--- Start DATA SHOWN ---

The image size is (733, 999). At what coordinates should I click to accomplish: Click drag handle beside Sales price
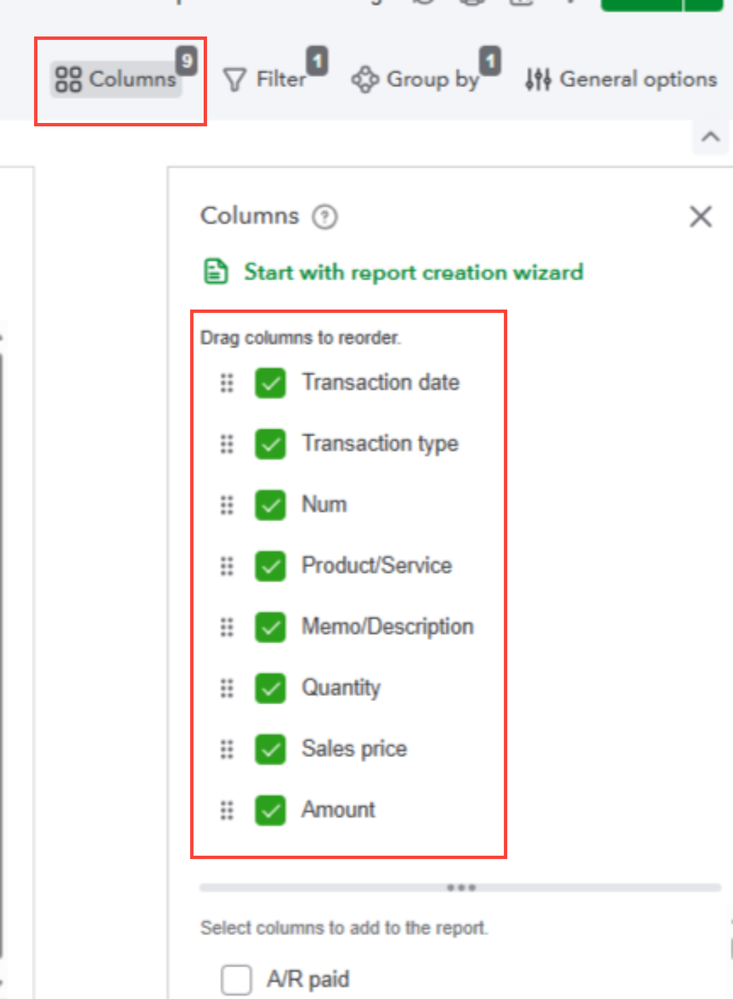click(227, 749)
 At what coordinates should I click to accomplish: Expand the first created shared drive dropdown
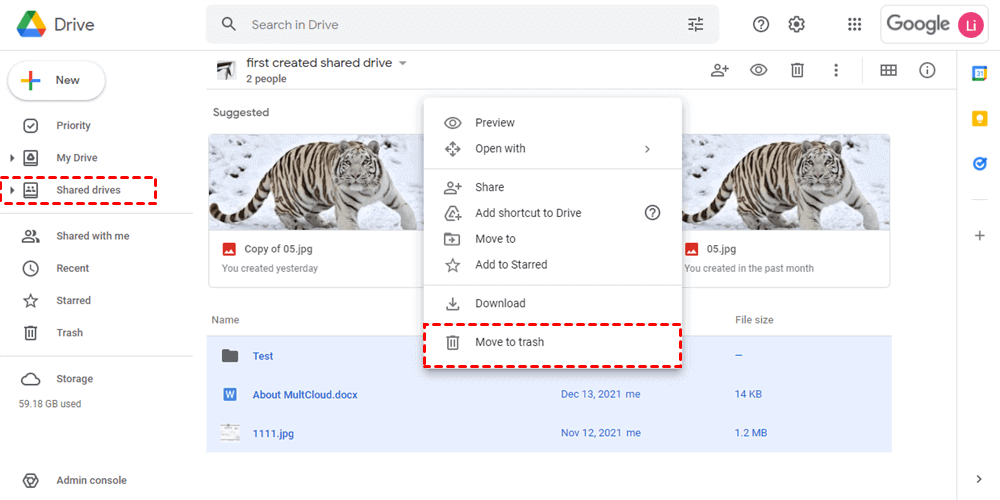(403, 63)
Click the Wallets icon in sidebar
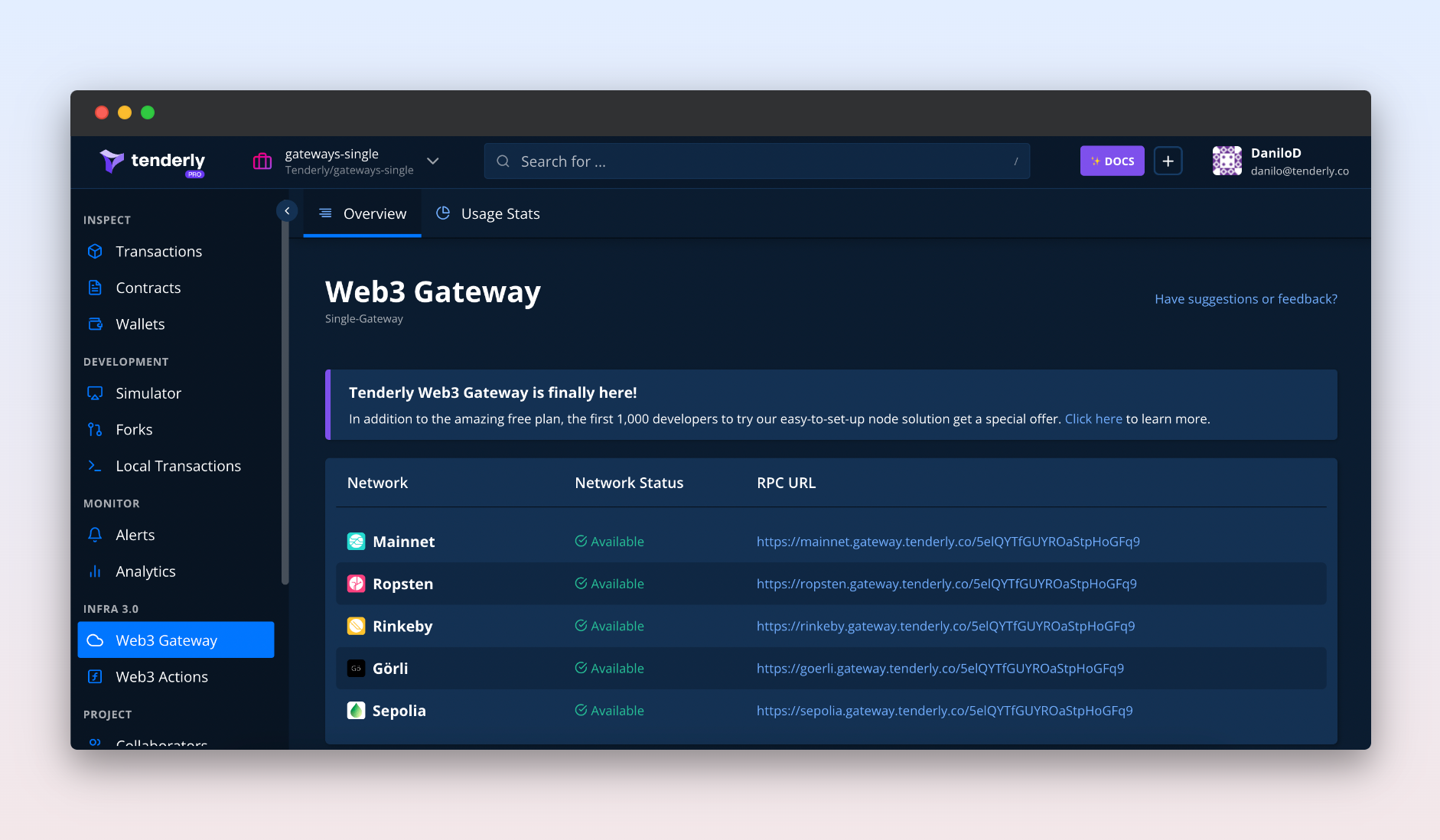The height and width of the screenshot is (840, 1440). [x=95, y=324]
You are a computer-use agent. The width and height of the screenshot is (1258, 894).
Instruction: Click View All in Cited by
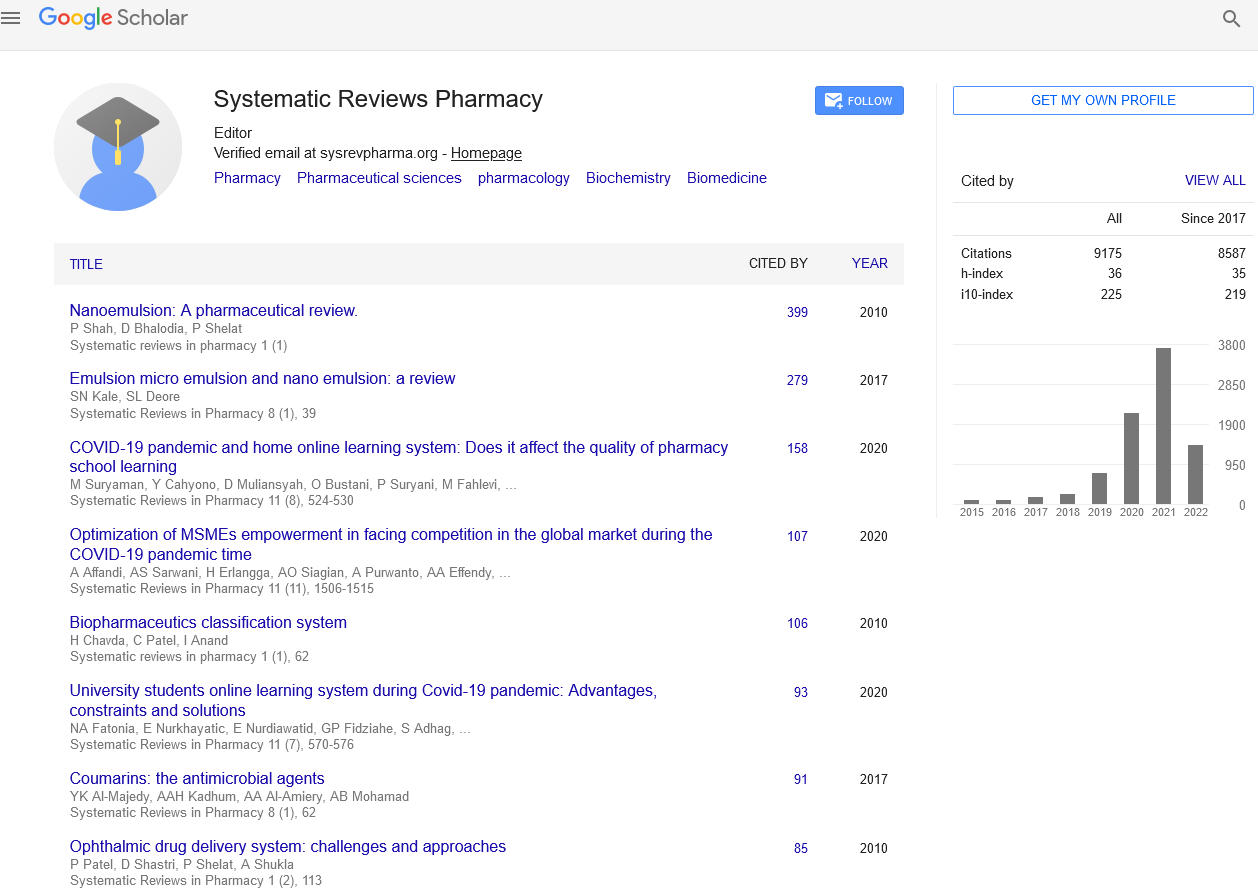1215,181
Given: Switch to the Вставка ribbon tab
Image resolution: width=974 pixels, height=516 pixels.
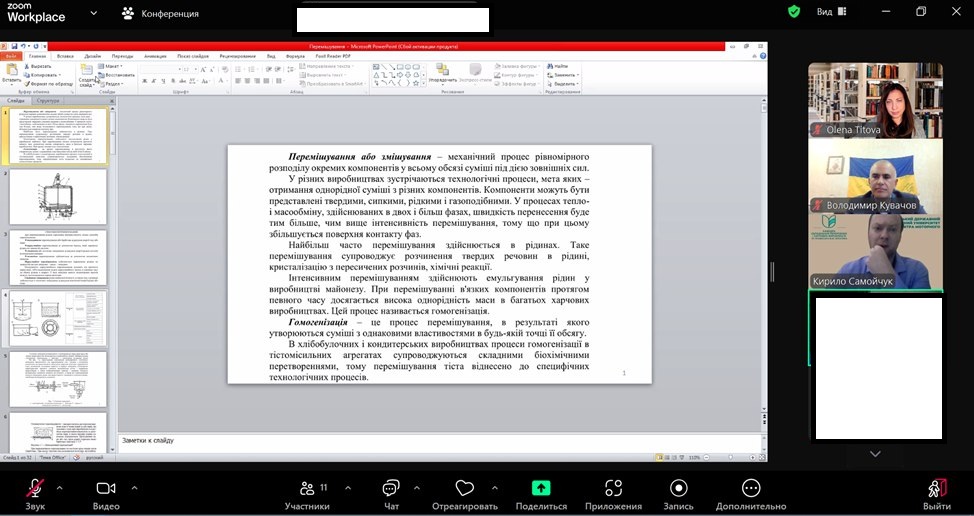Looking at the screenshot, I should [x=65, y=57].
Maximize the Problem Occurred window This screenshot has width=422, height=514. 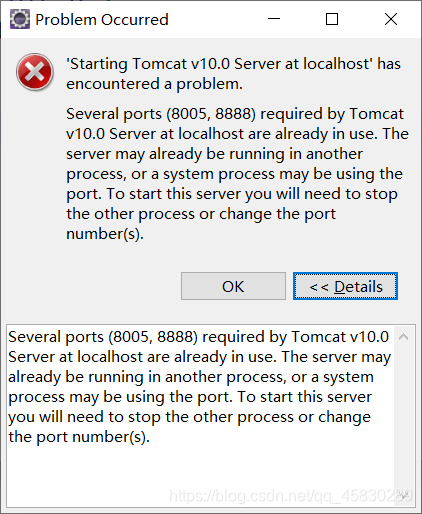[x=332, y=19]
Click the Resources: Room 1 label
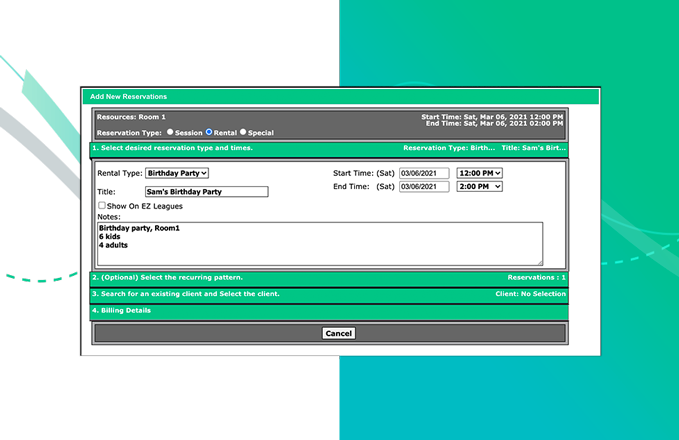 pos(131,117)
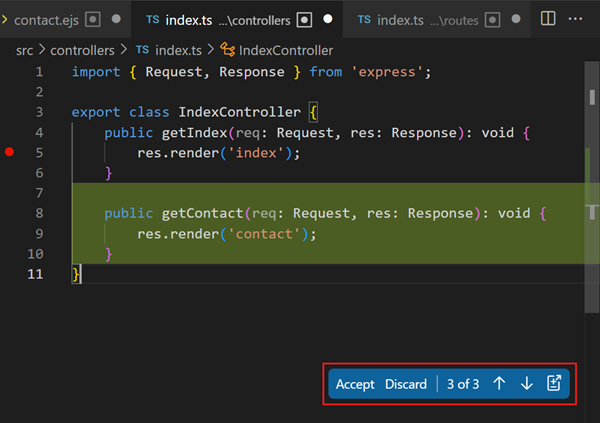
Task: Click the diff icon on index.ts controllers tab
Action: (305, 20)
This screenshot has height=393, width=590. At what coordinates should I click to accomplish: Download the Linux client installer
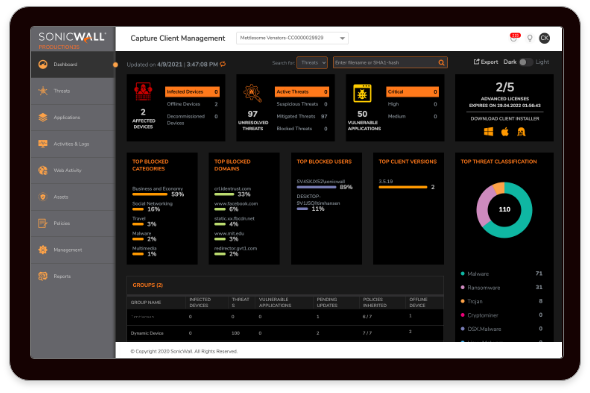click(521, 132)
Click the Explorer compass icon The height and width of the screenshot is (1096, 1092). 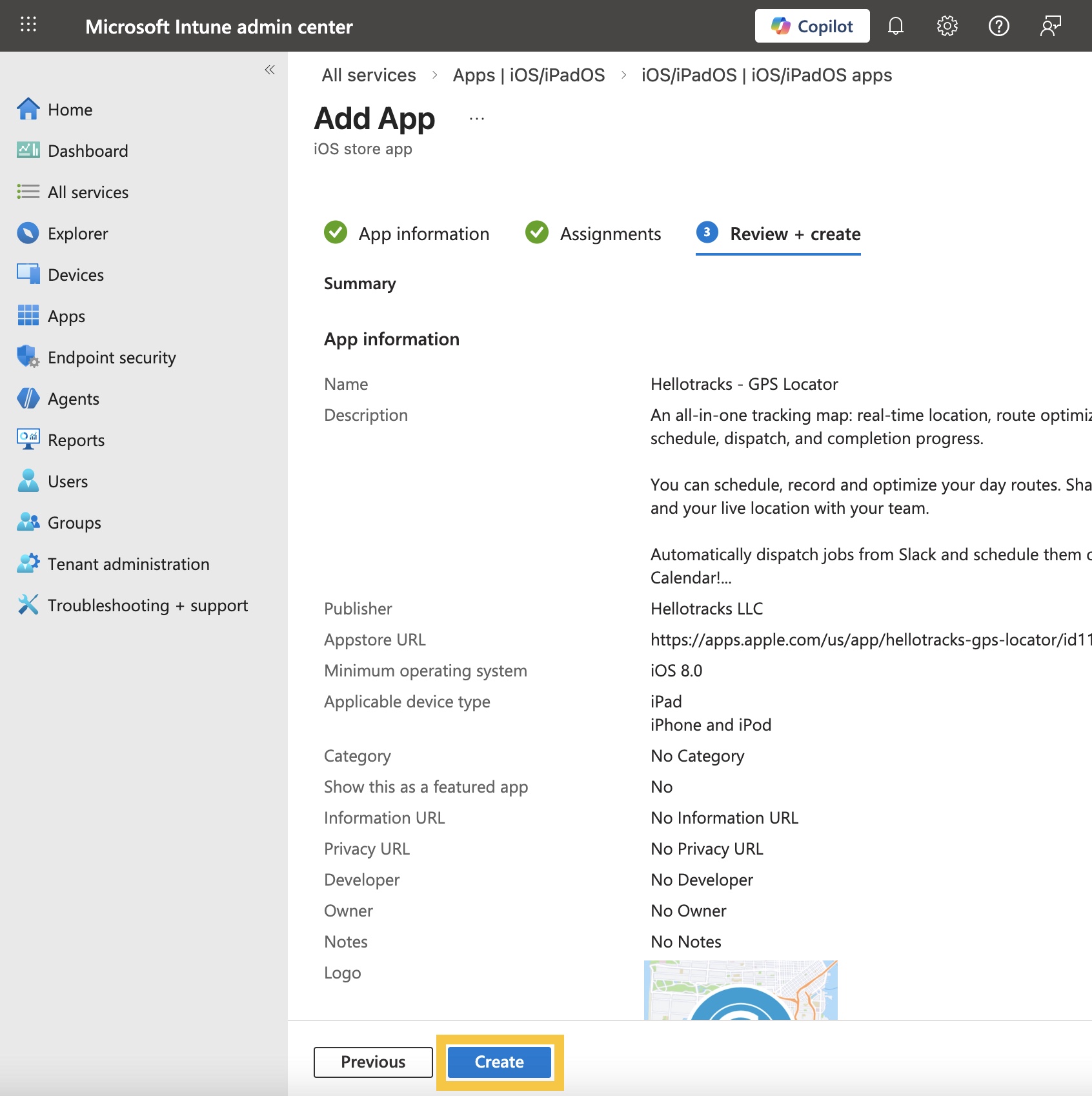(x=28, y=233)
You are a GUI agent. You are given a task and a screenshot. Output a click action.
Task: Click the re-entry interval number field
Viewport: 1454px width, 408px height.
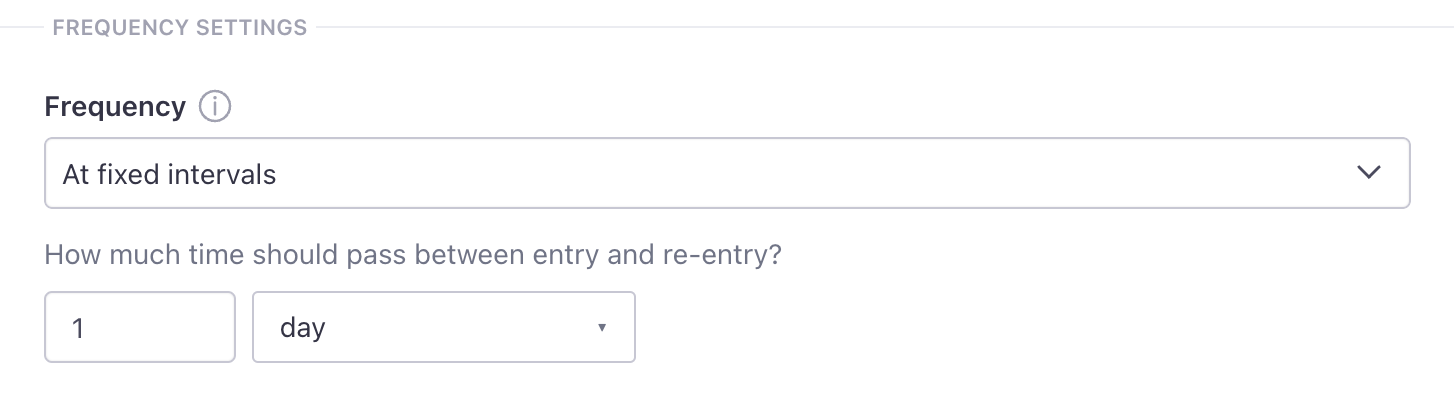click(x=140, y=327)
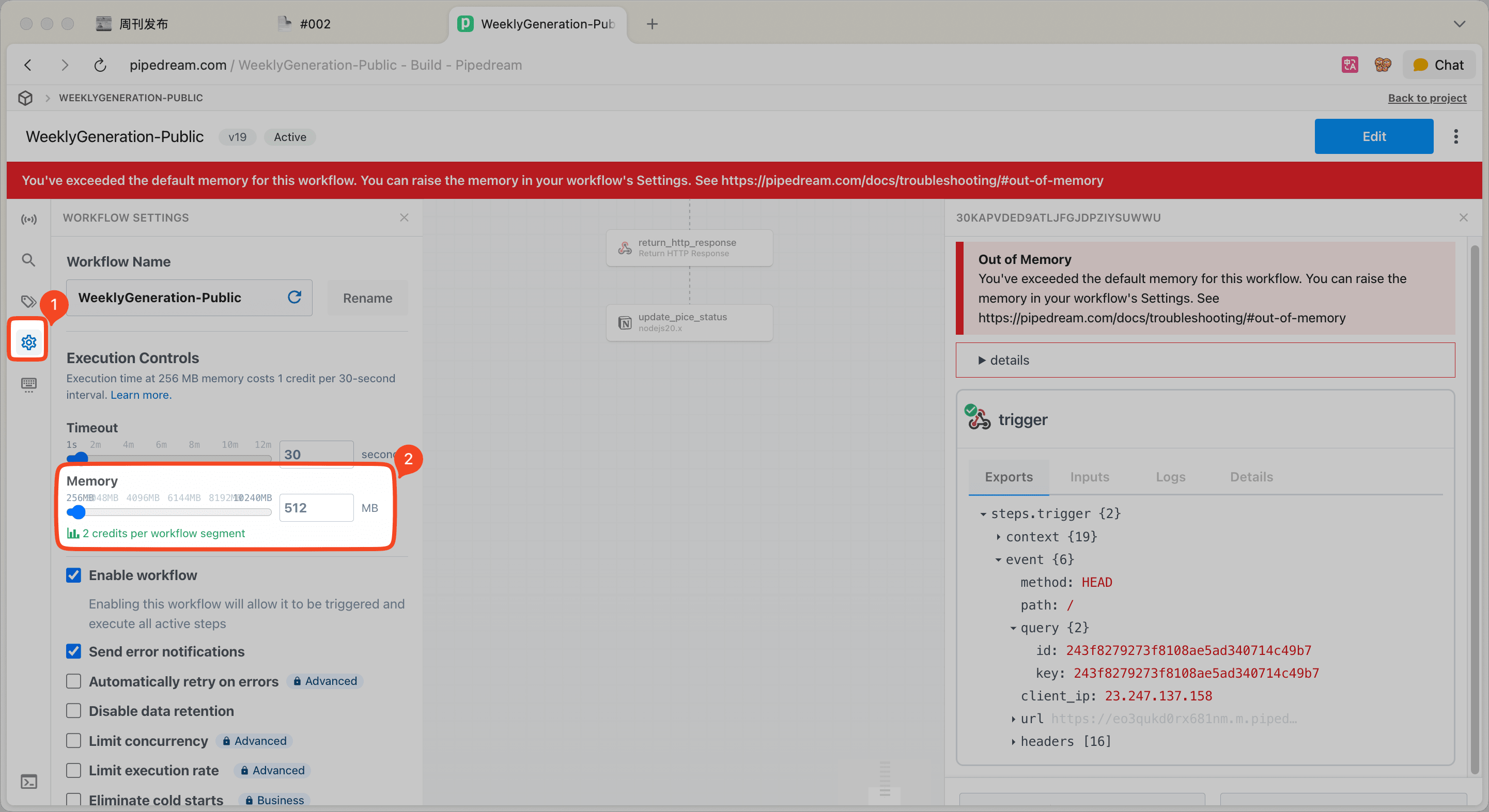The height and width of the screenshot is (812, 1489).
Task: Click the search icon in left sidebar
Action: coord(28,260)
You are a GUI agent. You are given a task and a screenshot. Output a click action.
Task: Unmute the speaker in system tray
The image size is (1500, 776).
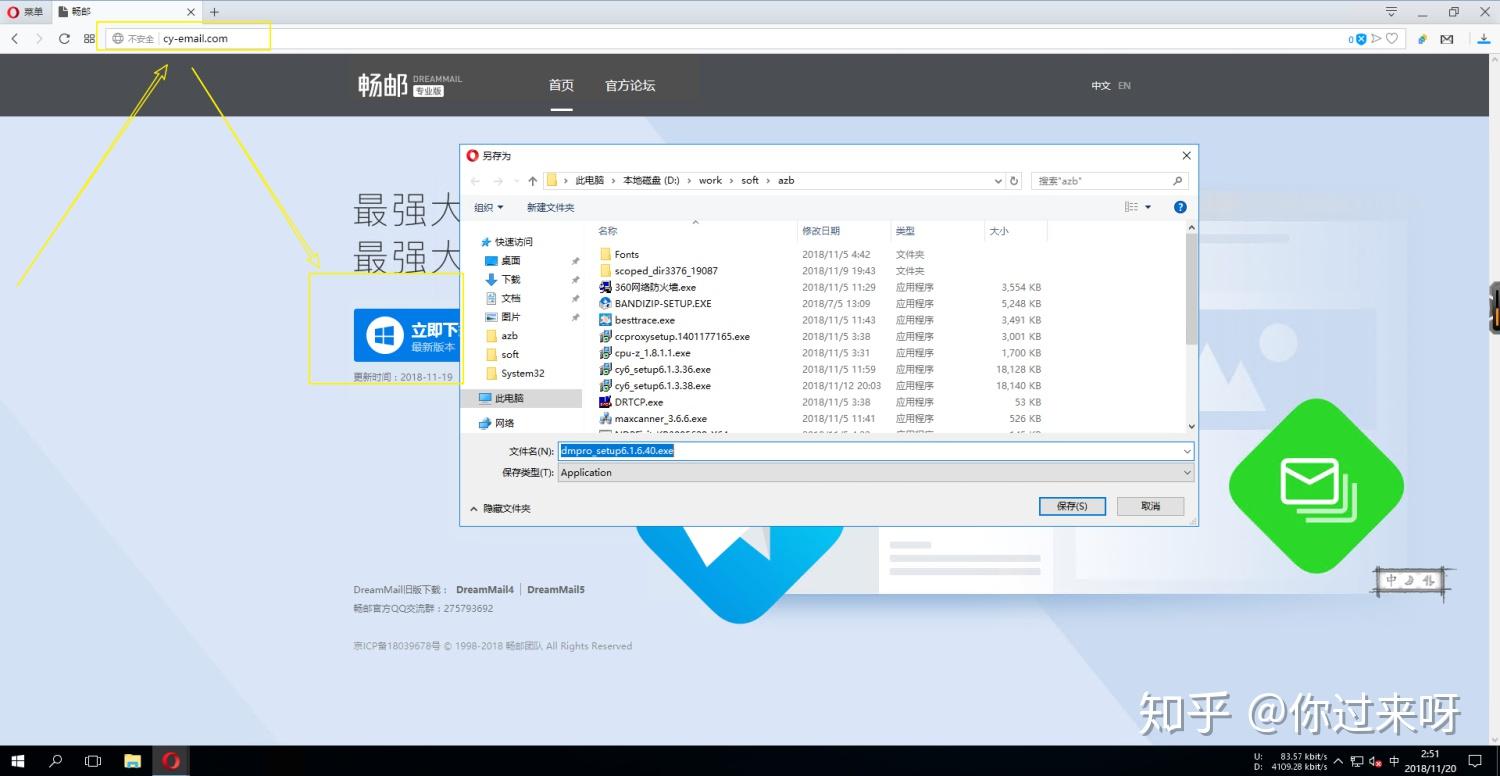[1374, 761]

--- End DATA SHOWN ---

EXERCISE GOAL ▸ Can you reproduce word for word the rows from the very first one through the line containing "The height and width of the screenshot is (840, 1440).", including both of those lines and omitting the pictures?

PROBLEM SOLUTION ▸
The image size is (733, 999). At what coordinates should I click to accomplish: Click drag handle beside Sales price
click(227, 749)
 At what coordinates should I click to accomplish: Expand the first created shared drive dropdown
(403, 63)
Click the Wallets icon in sidebar
The height and width of the screenshot is (840, 1440). [x=95, y=324]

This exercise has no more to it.